**Work order 1:**
From the Legendary Wings passage, transcribe the part that opens with the words containing "Other changes made" and closes with "the Lucky areas.".
**Work order 2:**
Summarize the Legendary Wings passage in two sentences.

[[ Given passage, beginning ]]

Other changes made for the NES version include longer vertical levels, flying capability during horizontal levels, altered level designs, different bosses for the Danger areas and horizontal levels, an additional dragon boss at the end of each vertical level, an additional final boss at the end of the game, and a different musical score for the Lucky areas.

==Reception==
In Japan, Game Machine listed Legendary Wings on their December 15, 1986 issue as being the twelfth most-successful table arcade unit of the month.

In 2000, Rob Strangman of Hardcore Gaming 101 gave the NES port of Legendary Wings an 8 out of 10. Calling it "worthy of a place in any shooter fan's library", he considered the game to be unique for its genre and praised the game's music.

In 2013, Kurt Kalata of Hardcore Gaming 101 wrote that Legendary Wings was one of the earlier games to combine both vertical and horizontal shmups into a single game. He complimented the game's visual design, describing the stone faces as "awesome and creepy", but overall considered the arcade version of the game to be "remarkably average", criticizing its difficulty and repetition. He also felt that the horizontal levels were "enclosed" and featured "stiff" movement.

[[ Given passage, end ]]
[[ Data provided, beginning ]]

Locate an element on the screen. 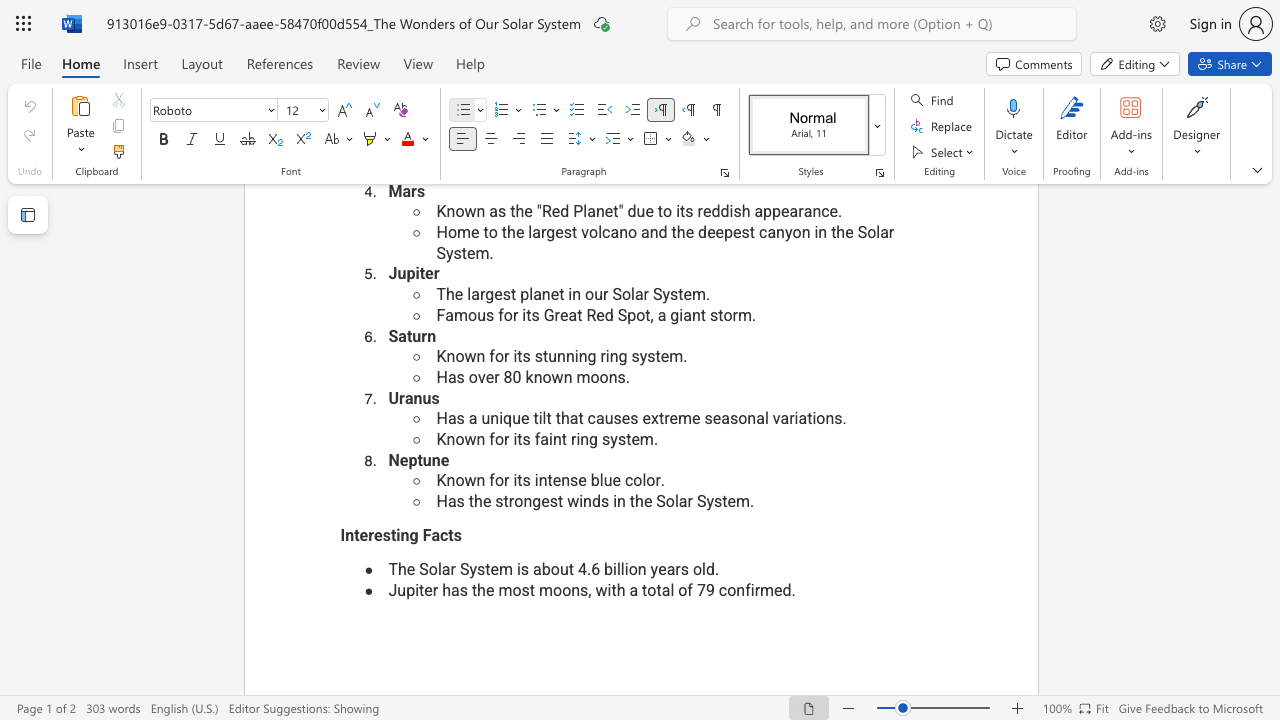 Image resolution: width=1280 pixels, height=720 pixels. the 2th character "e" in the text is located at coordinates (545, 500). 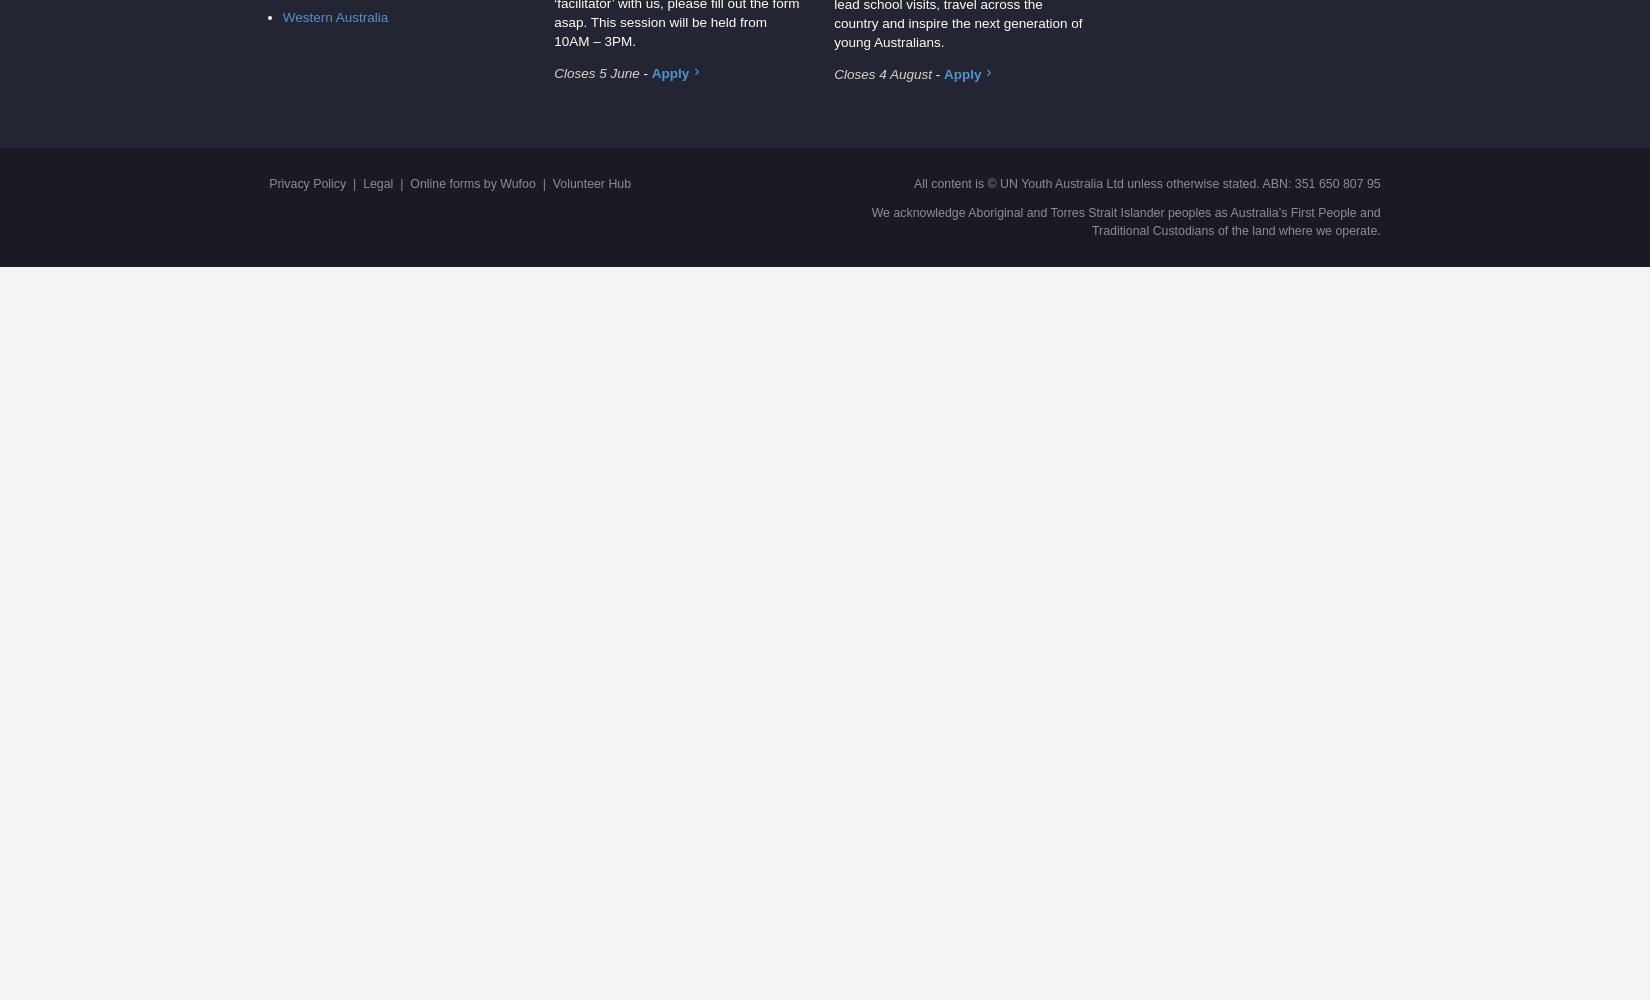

[[ Data provided, end ]]

**Output 1:**
Other changes made for the NES version include longer vertical levels, flying capability during horizontal levels, altered level designs, different bosses for the Danger areas and horizontal levels, an additional dragon boss at the end of each vertical level, an additional final boss at the end of the game, and a different musical score for the Lucky areas.

**Output 2:**
The NES version of Legendary Wings changed the level designs and bosses, lengthened the vertical levels, allowed flying in horizontal levels, and used a different musical score for the Lucky areas. The game ranked twelfth among table arcade units in Game Machine's December 15, 1986 issue, and Hardcore Gaming 101 writers praised its music and visual design, though one called the arcade version "remarkably average" because of its difficulty and repetition.